- Instruction:
Rewrite the material below, replacing "Locate an element on the screen" with "Find an element on the display" everywhere and leaving everything else unchanged.

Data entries
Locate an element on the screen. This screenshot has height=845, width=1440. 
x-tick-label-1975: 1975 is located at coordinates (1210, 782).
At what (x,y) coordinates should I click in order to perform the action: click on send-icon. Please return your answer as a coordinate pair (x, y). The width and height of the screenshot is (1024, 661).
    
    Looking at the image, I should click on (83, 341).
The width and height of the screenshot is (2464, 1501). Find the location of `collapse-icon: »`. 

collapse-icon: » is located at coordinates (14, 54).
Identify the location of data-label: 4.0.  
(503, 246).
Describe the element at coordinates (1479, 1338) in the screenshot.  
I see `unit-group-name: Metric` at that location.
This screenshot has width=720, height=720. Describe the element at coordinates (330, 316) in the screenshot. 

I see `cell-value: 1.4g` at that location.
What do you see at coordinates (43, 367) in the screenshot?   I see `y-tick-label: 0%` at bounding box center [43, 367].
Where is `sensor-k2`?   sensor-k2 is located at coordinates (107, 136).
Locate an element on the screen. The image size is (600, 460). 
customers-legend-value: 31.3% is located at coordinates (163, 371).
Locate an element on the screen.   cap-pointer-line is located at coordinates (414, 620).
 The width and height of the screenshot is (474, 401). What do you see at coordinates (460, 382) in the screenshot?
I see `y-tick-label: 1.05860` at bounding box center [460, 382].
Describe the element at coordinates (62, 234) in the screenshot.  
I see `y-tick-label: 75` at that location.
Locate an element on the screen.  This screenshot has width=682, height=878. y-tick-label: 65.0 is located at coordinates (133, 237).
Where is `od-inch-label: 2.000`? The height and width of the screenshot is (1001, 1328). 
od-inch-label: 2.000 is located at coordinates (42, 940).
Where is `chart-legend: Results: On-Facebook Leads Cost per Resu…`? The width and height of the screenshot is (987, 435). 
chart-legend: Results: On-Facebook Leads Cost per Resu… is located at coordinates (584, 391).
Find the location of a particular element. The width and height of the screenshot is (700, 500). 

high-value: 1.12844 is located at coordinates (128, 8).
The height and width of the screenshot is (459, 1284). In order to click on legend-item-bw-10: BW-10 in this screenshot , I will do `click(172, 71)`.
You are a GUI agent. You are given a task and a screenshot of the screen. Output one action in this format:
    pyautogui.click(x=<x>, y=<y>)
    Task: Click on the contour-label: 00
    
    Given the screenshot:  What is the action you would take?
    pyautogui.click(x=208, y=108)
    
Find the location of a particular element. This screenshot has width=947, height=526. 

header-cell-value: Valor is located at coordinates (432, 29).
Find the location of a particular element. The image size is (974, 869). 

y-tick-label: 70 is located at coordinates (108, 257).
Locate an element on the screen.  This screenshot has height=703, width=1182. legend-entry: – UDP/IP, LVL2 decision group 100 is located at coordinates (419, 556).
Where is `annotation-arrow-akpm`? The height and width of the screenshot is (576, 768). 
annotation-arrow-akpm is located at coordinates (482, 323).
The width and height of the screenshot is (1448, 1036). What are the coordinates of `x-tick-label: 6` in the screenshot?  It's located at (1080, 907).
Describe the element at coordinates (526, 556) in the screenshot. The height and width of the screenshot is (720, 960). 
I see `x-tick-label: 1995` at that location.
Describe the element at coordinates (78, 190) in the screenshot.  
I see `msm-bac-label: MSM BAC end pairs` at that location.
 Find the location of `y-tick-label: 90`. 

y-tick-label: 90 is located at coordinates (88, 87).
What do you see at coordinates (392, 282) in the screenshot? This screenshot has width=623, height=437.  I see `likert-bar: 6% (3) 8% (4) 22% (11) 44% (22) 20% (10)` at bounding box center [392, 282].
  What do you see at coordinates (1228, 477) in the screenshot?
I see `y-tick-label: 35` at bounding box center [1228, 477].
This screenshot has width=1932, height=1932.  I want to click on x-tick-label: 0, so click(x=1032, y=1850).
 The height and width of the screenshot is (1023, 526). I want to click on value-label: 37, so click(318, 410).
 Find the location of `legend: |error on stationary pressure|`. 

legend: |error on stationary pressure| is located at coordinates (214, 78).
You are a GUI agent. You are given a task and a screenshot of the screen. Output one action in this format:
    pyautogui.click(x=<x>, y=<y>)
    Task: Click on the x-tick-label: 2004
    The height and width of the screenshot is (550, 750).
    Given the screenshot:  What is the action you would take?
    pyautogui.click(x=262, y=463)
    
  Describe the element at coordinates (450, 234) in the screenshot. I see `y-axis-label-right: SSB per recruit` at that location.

- Problem solution:
Find an element on the display. This screenshot has height=845, width=1440. 
x-tick-label-1975: 1975 is located at coordinates (1210, 782).
At what (x,y) coordinates should I click in order to perform the action: click on send-icon. Please return your answer as a coordinate pair (x, y). The width and height of the screenshot is (1024, 661).
    
    Looking at the image, I should click on (83, 341).
The width and height of the screenshot is (2464, 1501). Find the location of `collapse-icon: »`. 

collapse-icon: » is located at coordinates (14, 54).
Identify the location of data-label: 4.0.  
(503, 246).
Describe the element at coordinates (1479, 1338) in the screenshot.  
I see `unit-group-name: Metric` at that location.
This screenshot has width=720, height=720. Describe the element at coordinates (330, 316) in the screenshot. 

I see `cell-value: 1.4g` at that location.
What do you see at coordinates (43, 367) in the screenshot?   I see `y-tick-label: 0%` at bounding box center [43, 367].
Where is `sensor-k2`?   sensor-k2 is located at coordinates (107, 136).
Find an element on the display. The image size is (600, 460). 
customers-legend-value: 31.3% is located at coordinates (163, 371).
Find an element on the display.   cap-pointer-line is located at coordinates (414, 620).
 The width and height of the screenshot is (474, 401). What do you see at coordinates (460, 382) in the screenshot?
I see `y-tick-label: 1.05860` at bounding box center [460, 382].
Describe the element at coordinates (62, 234) in the screenshot.  
I see `y-tick-label: 75` at that location.
Find an element on the display.  This screenshot has width=682, height=878. y-tick-label: 65.0 is located at coordinates (133, 237).
Where is `od-inch-label: 2.000`? The height and width of the screenshot is (1001, 1328). 
od-inch-label: 2.000 is located at coordinates (42, 940).
Where is `chart-legend: Results: On-Facebook Leads Cost per Resu…`? The width and height of the screenshot is (987, 435). 
chart-legend: Results: On-Facebook Leads Cost per Resu… is located at coordinates (584, 391).
Find the location of a particular element. The width and height of the screenshot is (700, 500). 

high-value: 1.12844 is located at coordinates (128, 8).
The height and width of the screenshot is (459, 1284). In order to click on legend-item-bw-10: BW-10 in this screenshot , I will do `click(172, 71)`.
You are a GUI agent. You are given a task and a screenshot of the screen. Output one action in this format:
    pyautogui.click(x=<x>, y=<y>)
    Task: Click on the contour-label: 00
    
    Given the screenshot:  What is the action you would take?
    pyautogui.click(x=208, y=108)
    
Find the location of a particular element. This screenshot has width=947, height=526. 

header-cell-value: Valor is located at coordinates (432, 29).
Find the location of a particular element. The image size is (974, 869). 

y-tick-label: 70 is located at coordinates (108, 257).
Find an element on the display.  This screenshot has height=703, width=1182. legend-entry: – UDP/IP, LVL2 decision group 100 is located at coordinates (419, 556).
Where is `annotation-arrow-akpm`? The height and width of the screenshot is (576, 768). 
annotation-arrow-akpm is located at coordinates (482, 323).
The width and height of the screenshot is (1448, 1036). What are the coordinates of `x-tick-label: 6` in the screenshot?  It's located at (1080, 907).
Describe the element at coordinates (526, 556) in the screenshot. The height and width of the screenshot is (720, 960). 
I see `x-tick-label: 1995` at that location.
Describe the element at coordinates (78, 190) in the screenshot.  
I see `msm-bac-label: MSM BAC end pairs` at that location.
 Find the location of `y-tick-label: 90`. 

y-tick-label: 90 is located at coordinates (88, 87).
What do you see at coordinates (392, 282) in the screenshot? This screenshot has width=623, height=437.  I see `likert-bar: 6% (3) 8% (4) 22% (11) 44% (22) 20% (10)` at bounding box center [392, 282].
  What do you see at coordinates (1228, 477) in the screenshot?
I see `y-tick-label: 35` at bounding box center [1228, 477].
This screenshot has width=1932, height=1932.  I want to click on x-tick-label: 0, so click(x=1032, y=1850).
 The height and width of the screenshot is (1023, 526). I want to click on value-label: 37, so click(318, 410).
 Find the location of `legend: |error on stationary pressure|`. 

legend: |error on stationary pressure| is located at coordinates (214, 78).
You are a GUI agent. You are given a task and a screenshot of the screen. Output one action in this format:
    pyautogui.click(x=<x>, y=<y>)
    Task: Click on the x-tick-label: 2004
    The height and width of the screenshot is (550, 750).
    Given the screenshot:  What is the action you would take?
    pyautogui.click(x=262, y=463)
    
  Describe the element at coordinates (450, 234) in the screenshot. I see `y-axis-label-right: SSB per recruit` at that location.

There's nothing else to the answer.